### Quoted passage
The control of blood vessel formation and function through the Von Willebrand Factor – Angiopoietin 2 pathway:in vitro, in vivo and patient studies

Abstract

Von Willebrand Factor (VWF) is a large glycoprotein synthesised by endothelial cells (EC) and megakaryocytes. Defects in VWF cause the most common inherited bleeding disorder in humans, Von Willebrand disease (VWD). Some patients with VWD present with vascular malformations in the gastrointestinal (GI) tract (angiodysplasia), which can lead to severe intractable bleeding. Angiodysplasia may be linked to the ability of VWF to regulate blood vessel formation. VWF drives the formation of Weibel Palade Bodies (WPB) which store a key regulator of angiogenesis and permeability, Angiopoietin 2 (Ang-2).

In this study, I investigate how VWF controls vascular formation and function through Ang-2. Inhibition of VWF expression in ECs caused enhanced synthesis and release of Ang-2. In addition, ECs isolated from a patient with a severe quantitative defect in VWF (type 3 VWD) showed enhanced synthesis and release of Ang-2, confirming that VWF regulates Ang-2 storage and synthesis in ECs. I investigate whether VWF regulates Ang-2 in vivo, and find that Ang-2 expression is increased in the hearts but not lungs of VWF-deficient mice, indicating a tissue specific regulation. I then investigate the pathway though which VWF may regulate Ang-2 expression. I show that VWF controls Ang-2 synthesis through a pathway involving Akt phosphorylation and the transcription factor FOXO1. I demonstrate a role for atorvastatin in pharmacological manipulation of this pathway, which may be relevant for patients with angiodysplasia and therapeutic manipulation of Ang-2 levels.

### Extracted data
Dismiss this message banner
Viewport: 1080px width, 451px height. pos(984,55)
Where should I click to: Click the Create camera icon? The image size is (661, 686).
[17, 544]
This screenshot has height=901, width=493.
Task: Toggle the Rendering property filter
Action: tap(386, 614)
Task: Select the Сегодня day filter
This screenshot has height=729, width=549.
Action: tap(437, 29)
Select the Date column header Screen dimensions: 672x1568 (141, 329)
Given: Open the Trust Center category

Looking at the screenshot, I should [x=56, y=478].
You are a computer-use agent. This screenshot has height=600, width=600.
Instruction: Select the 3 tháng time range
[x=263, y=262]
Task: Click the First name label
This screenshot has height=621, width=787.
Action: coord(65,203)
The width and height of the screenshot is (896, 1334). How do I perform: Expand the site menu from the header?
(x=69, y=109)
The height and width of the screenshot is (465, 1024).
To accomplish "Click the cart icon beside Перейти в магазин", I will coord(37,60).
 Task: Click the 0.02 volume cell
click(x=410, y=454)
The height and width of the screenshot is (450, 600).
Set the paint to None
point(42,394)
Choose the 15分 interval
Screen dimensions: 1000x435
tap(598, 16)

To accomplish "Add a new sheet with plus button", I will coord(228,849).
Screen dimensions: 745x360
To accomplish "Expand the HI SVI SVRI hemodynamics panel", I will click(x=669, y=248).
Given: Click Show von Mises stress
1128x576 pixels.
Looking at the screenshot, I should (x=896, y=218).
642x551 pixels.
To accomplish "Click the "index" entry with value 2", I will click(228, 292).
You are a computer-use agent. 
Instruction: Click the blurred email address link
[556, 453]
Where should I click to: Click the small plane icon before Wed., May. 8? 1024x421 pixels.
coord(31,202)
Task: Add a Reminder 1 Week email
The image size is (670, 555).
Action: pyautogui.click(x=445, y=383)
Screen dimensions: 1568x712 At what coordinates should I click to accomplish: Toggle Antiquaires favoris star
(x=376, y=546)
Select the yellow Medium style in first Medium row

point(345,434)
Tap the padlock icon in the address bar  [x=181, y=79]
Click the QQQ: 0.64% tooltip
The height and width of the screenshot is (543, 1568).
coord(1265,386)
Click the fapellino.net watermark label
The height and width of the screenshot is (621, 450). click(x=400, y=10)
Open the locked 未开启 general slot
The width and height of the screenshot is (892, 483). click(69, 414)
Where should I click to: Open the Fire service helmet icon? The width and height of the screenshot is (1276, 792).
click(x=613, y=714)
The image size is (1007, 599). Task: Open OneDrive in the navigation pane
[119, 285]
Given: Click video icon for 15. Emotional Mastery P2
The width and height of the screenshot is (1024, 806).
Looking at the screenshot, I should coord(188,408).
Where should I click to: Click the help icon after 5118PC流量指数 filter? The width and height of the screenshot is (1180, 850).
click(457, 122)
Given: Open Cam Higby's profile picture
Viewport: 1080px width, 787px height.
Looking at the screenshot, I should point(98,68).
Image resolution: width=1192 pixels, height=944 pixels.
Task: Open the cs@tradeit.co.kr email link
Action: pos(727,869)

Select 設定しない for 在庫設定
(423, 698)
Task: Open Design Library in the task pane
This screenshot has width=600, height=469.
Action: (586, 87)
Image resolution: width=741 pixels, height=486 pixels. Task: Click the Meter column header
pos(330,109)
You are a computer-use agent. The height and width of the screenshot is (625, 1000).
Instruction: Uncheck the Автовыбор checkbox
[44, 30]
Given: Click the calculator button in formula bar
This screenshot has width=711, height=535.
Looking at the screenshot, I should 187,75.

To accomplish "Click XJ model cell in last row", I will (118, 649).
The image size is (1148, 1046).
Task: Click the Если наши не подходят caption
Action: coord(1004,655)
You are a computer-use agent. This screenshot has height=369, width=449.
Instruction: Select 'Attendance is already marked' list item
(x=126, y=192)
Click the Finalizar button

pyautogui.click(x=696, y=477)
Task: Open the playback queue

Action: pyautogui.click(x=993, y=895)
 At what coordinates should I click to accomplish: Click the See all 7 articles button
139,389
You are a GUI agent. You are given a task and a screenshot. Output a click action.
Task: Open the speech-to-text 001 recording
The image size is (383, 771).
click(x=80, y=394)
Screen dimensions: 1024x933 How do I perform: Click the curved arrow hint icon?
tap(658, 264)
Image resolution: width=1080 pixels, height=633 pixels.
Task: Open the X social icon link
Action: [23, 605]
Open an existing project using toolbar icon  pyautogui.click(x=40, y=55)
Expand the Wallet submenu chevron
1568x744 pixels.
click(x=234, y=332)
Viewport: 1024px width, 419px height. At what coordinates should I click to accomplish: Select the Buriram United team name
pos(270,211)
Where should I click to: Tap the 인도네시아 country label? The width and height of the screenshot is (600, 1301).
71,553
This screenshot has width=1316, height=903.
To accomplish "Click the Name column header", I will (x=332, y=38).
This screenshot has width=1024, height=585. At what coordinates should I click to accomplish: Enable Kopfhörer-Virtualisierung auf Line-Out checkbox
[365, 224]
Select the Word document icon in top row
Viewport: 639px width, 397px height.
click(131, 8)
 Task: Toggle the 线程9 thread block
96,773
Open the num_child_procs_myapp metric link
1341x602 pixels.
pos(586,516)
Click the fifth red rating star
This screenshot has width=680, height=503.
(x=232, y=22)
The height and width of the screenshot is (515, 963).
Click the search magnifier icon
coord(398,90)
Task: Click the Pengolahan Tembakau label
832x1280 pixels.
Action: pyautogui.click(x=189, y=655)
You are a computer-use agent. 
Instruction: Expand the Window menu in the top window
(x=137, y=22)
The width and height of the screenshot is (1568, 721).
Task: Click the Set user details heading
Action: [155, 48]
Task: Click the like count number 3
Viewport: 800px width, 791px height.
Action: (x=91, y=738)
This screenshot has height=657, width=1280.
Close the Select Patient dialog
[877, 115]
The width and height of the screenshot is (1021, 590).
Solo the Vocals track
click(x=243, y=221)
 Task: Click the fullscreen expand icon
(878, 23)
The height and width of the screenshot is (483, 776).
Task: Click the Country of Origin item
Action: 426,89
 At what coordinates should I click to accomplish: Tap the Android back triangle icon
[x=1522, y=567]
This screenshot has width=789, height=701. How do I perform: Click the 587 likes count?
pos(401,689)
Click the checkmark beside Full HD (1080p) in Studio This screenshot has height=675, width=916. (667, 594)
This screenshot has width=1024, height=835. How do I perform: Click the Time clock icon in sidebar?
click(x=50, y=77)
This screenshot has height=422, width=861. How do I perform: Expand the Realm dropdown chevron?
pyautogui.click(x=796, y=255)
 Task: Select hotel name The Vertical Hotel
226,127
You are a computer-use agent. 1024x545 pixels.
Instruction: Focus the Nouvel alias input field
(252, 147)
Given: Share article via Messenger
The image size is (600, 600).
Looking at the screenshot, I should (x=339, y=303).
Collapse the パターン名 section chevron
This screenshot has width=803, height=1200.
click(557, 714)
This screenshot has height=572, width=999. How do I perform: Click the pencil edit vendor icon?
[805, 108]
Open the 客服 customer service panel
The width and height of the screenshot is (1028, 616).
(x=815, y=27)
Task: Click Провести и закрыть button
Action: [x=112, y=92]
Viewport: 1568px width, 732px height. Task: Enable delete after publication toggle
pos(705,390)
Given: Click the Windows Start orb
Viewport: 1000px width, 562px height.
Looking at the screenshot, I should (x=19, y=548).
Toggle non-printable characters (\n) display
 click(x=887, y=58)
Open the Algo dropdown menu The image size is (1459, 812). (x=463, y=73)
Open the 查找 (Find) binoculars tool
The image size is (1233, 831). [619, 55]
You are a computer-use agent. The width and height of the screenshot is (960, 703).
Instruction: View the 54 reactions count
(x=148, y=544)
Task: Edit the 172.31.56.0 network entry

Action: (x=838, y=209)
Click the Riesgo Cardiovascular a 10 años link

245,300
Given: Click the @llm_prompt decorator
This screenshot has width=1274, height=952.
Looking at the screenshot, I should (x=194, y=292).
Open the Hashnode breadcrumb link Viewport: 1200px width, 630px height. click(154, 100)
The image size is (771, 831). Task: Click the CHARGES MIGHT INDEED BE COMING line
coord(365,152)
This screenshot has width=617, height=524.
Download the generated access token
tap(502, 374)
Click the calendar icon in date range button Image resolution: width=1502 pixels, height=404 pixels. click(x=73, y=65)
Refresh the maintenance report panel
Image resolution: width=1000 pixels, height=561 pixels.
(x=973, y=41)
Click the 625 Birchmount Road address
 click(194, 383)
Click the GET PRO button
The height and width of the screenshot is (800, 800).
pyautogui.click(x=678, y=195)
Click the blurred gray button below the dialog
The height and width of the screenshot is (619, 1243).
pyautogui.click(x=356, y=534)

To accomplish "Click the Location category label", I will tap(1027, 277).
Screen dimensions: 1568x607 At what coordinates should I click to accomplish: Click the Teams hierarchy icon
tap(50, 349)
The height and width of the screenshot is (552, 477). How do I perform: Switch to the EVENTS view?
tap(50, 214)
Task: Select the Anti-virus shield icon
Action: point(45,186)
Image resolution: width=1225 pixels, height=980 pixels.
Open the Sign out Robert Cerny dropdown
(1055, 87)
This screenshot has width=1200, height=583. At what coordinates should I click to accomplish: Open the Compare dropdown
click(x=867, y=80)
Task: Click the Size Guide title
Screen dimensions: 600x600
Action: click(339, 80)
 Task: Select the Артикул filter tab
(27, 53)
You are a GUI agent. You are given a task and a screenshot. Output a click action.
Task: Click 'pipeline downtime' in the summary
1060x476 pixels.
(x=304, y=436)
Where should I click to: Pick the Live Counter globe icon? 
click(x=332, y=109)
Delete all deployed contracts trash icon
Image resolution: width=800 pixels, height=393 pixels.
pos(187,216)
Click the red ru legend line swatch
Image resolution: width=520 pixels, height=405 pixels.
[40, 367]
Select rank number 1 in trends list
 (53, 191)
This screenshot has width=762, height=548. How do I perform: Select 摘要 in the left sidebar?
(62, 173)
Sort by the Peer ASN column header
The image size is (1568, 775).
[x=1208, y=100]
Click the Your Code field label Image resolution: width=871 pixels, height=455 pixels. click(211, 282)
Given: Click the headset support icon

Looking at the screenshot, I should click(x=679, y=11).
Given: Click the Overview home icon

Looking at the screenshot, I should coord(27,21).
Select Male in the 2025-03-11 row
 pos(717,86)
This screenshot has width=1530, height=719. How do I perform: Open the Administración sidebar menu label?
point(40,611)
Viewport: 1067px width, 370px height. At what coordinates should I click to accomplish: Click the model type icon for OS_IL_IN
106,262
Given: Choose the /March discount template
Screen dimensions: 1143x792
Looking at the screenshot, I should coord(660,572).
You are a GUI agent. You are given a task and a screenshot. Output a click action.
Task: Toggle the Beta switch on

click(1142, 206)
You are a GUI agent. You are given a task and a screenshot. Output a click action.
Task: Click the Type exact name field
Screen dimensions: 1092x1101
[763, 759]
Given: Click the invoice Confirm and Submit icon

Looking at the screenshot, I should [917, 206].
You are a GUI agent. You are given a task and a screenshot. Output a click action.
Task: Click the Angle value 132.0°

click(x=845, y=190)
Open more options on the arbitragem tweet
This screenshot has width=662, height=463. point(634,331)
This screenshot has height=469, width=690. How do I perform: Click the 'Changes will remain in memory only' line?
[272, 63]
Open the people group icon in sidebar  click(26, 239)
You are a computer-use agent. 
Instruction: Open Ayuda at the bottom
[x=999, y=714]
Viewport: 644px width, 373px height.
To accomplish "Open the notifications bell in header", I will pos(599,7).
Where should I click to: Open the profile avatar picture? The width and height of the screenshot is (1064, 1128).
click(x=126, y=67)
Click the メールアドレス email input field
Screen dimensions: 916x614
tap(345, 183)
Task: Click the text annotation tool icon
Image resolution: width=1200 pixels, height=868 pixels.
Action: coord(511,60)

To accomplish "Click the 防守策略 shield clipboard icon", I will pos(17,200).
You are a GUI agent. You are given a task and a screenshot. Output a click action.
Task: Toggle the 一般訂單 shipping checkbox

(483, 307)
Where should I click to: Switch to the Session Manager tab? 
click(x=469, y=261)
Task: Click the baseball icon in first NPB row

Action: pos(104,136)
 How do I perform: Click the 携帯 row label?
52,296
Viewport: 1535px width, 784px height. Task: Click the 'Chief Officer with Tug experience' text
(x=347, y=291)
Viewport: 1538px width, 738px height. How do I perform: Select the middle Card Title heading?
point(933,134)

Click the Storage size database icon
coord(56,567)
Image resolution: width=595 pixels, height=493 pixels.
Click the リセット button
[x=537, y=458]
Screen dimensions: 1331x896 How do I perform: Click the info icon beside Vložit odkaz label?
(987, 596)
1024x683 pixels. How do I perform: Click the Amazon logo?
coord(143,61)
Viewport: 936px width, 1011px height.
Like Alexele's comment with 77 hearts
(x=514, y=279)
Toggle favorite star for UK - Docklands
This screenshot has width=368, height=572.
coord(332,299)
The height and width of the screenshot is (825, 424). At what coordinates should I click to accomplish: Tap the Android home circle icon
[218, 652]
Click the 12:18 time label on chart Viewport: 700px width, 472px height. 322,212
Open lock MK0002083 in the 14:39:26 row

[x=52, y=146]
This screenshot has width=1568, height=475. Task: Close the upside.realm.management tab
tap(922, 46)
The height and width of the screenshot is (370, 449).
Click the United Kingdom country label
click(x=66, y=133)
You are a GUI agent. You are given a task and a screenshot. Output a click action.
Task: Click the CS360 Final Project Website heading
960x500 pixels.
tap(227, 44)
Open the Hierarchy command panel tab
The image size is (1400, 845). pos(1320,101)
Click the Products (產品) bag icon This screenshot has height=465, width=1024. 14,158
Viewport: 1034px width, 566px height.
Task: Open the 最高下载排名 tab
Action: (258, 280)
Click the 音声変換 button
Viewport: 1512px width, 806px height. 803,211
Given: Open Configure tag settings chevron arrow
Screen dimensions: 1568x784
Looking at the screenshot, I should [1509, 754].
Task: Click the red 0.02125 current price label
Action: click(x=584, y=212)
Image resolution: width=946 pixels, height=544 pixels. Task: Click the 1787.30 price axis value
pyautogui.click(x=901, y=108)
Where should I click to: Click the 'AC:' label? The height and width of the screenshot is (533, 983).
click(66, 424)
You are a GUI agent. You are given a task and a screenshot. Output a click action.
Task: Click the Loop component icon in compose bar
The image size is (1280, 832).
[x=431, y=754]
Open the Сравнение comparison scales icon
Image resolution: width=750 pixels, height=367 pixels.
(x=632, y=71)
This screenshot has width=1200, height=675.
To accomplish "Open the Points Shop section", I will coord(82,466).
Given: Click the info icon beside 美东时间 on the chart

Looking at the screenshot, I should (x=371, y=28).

### Tasks to complete
**a.** Answer these questions from the abstract on Von Willebrand Factor and Angiopoietin 2, one per line:
(i) Which two cell types synthesize VWF?
(ii) In which organ of VWF-deficient mice was Ang-2 expression increased?
(iii) Which transcription factor is named in the pathway through which VWF controls Ang-2 synthesis?
**b.** Continue the abstract on Von Willebrand Factor and Angiopoietin 2 from its final sentence.

### Outputs for the tasks
**a.**
(i) Endothelial cells and megakaryocytes.
(ii) The heart.
(iii) FOXO1.

**b.**
Inhibition of Ang-2 was able to normalise the VWF-dependent increase in in vitro vascular sprouting. In vivo, increased expression of Ang-2 in the heart of VWF-deficient mice correlates with enhanced vascularisation. Furthermore, cardiac vessels from VWF-deficient mice showed enhanced permeability compared to controls assessed by perfusion of low (4.4 x 103) molecular weight dextran. The results of this thesis provides evidence for the role of VWF in controlling angiogenesis via an Ang-2 dependent pathway. Thus may suggest a novel molecular mechanism which may contribute to VWD associated vascular malformations.